**What is being asked**
Collect every line of the entries below that contains the string "Task", and copy each one out. Case counts.

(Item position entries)
──────────

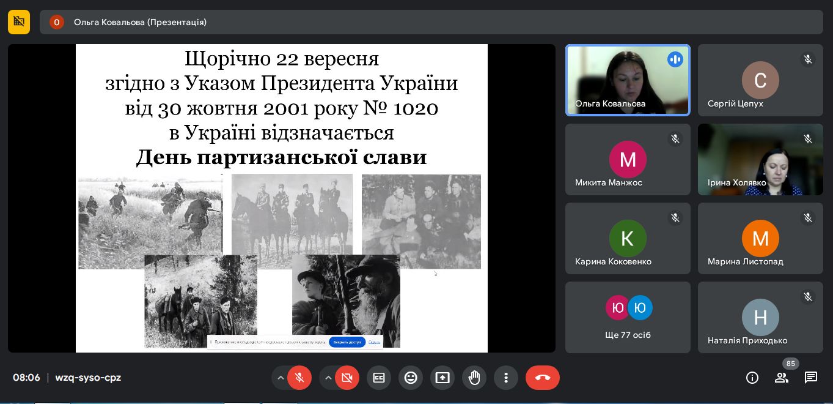This screenshot has height=404, width=833.
Task: Open the three-dot more options menu
Action: [506, 378]
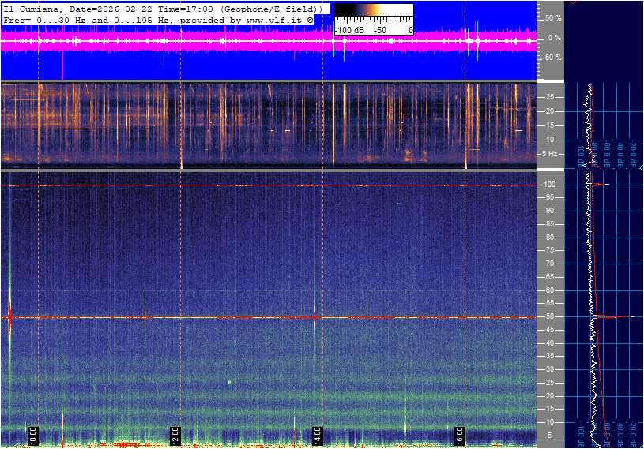Click the 25 Hz geophone scale tick

coord(550,97)

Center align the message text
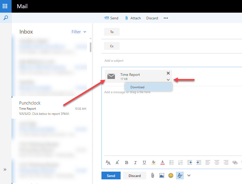coord(217,163)
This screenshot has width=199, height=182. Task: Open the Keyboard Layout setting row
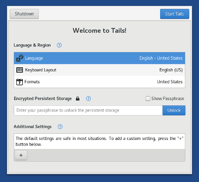[99, 70]
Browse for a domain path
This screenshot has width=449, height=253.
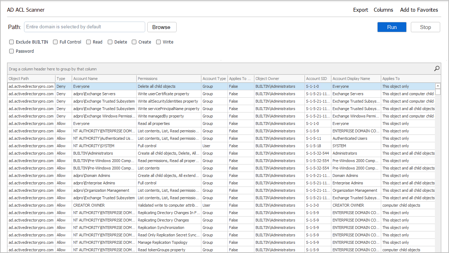point(162,27)
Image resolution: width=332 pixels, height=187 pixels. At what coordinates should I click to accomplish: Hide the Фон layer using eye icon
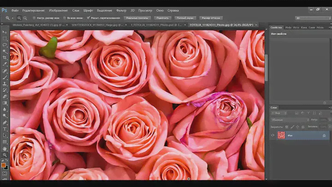273,136
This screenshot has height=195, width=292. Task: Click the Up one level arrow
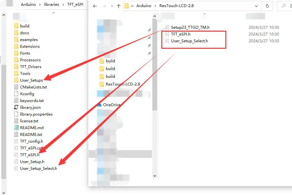tap(119, 6)

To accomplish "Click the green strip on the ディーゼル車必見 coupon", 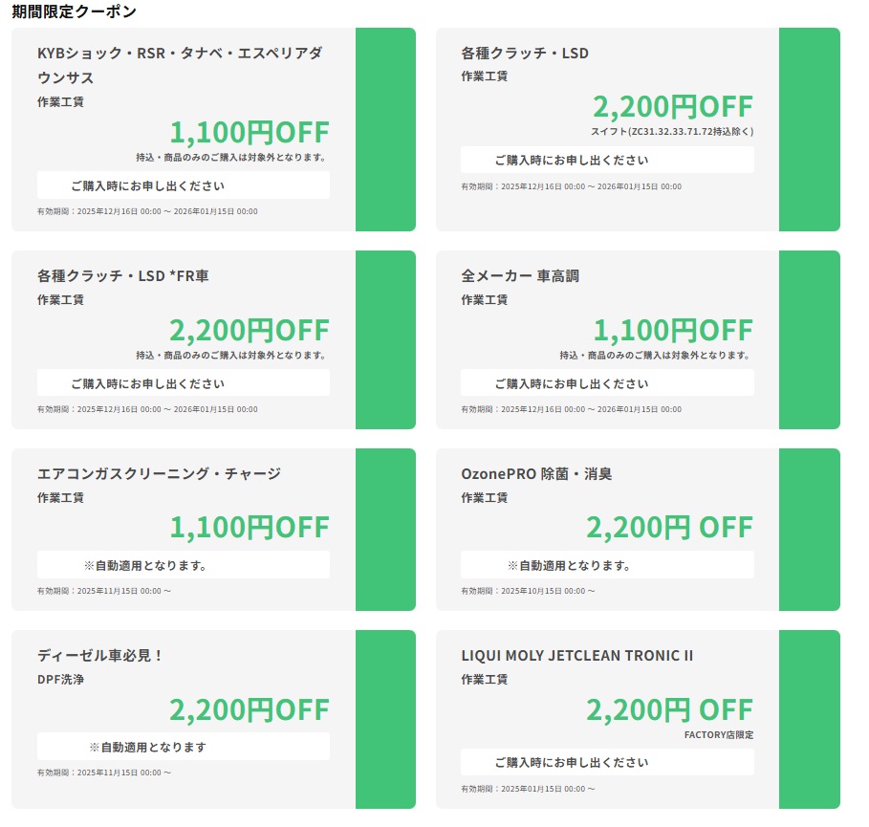I will click(385, 719).
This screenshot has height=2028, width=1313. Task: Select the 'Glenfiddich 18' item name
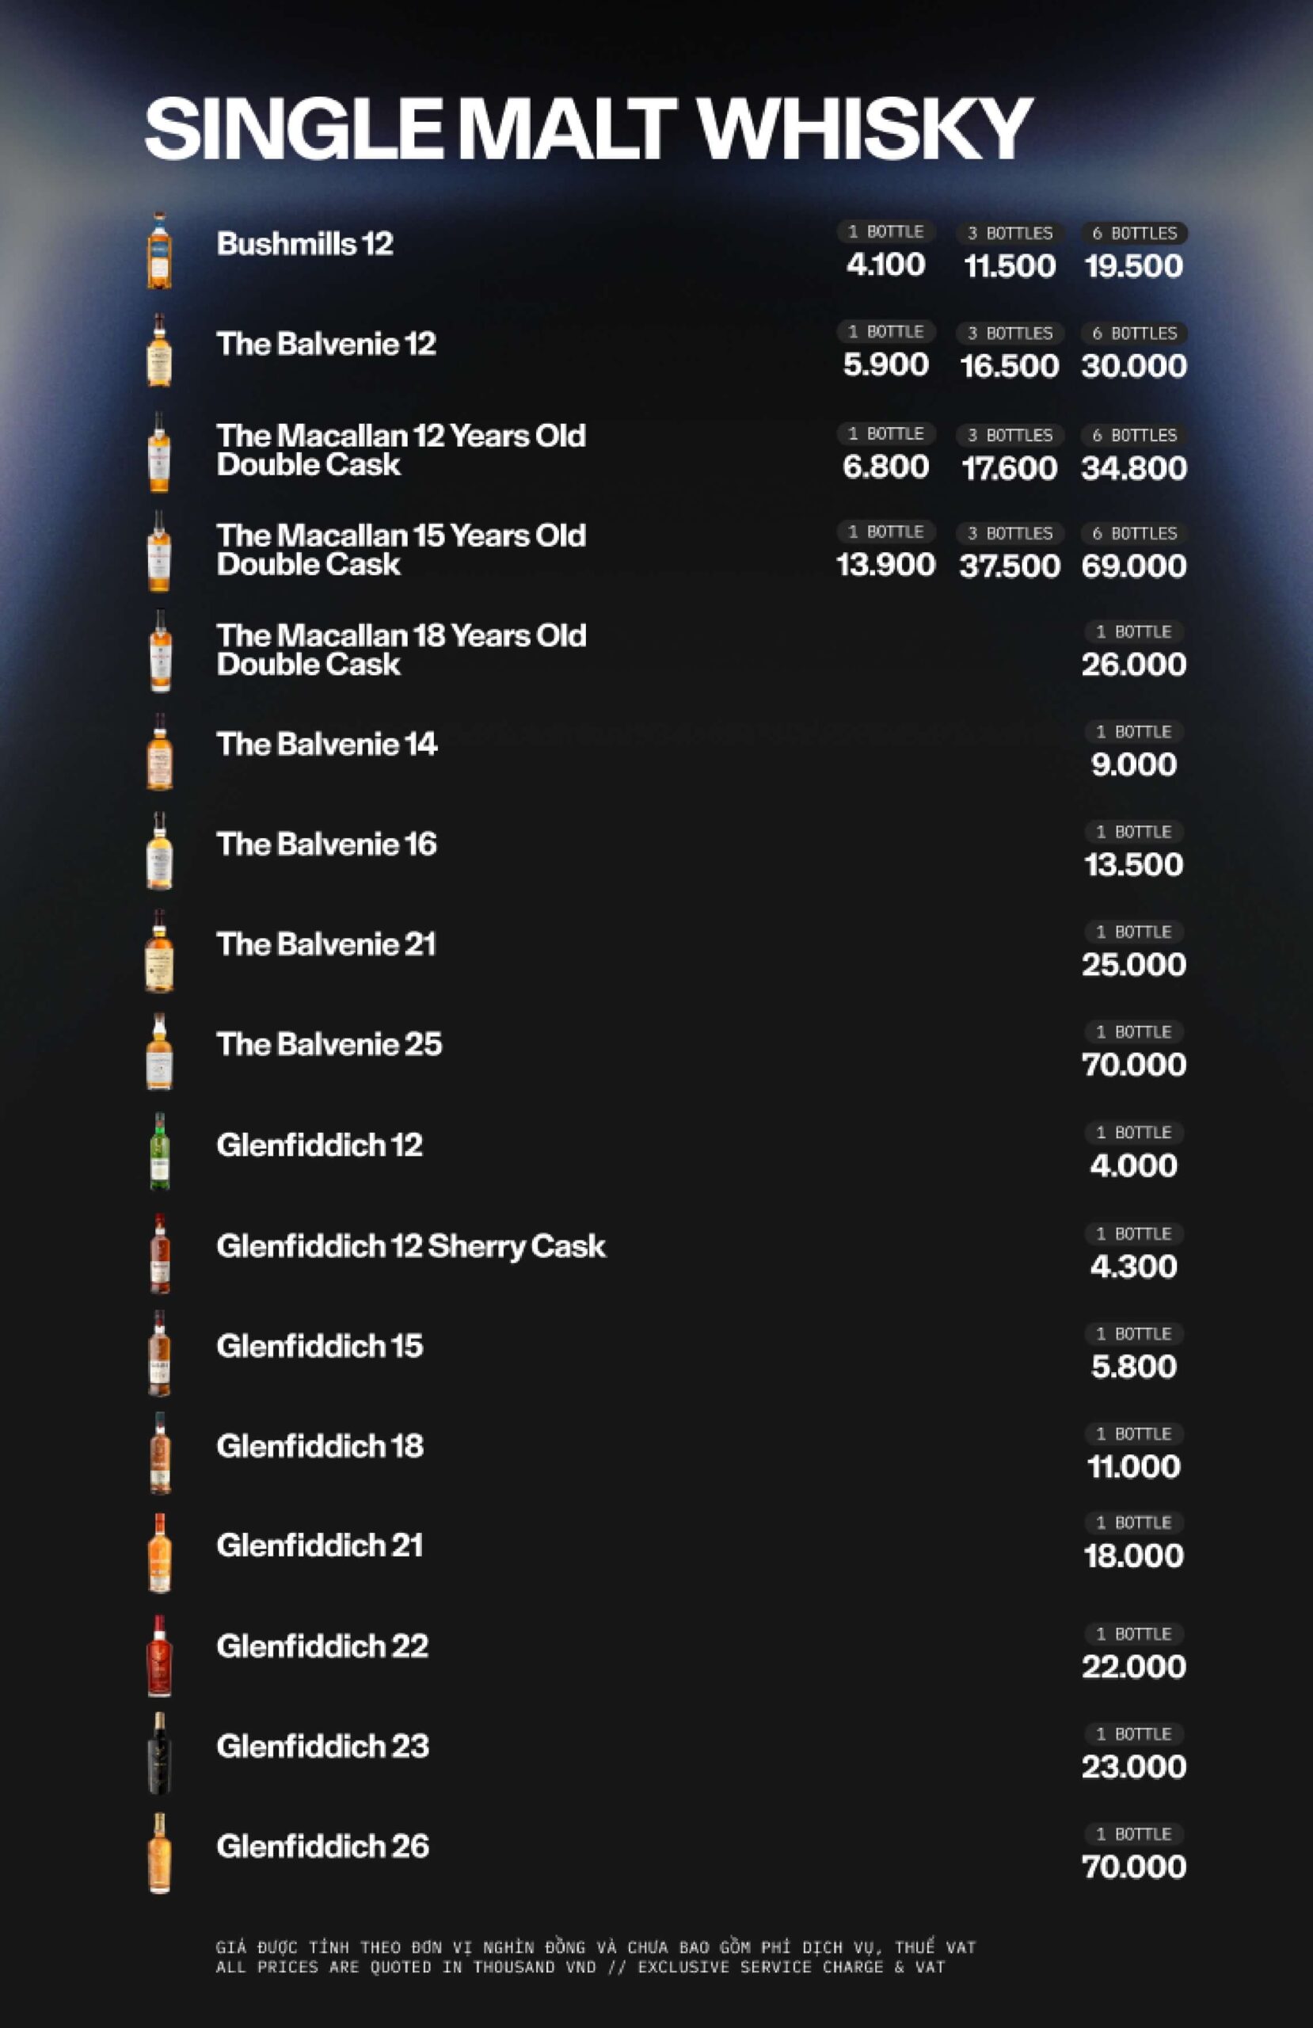320,1445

──────────

**Answer below**
Task: Open the three-dot more options menu
This screenshot has width=199, height=182. Task: Open the Keyboard Layout setting row
This screenshot has height=195, width=292. Task: Click the Up one level arrow
This screenshot has height=2028, width=1313. Task: Select the 'Glenfiddich 18' item name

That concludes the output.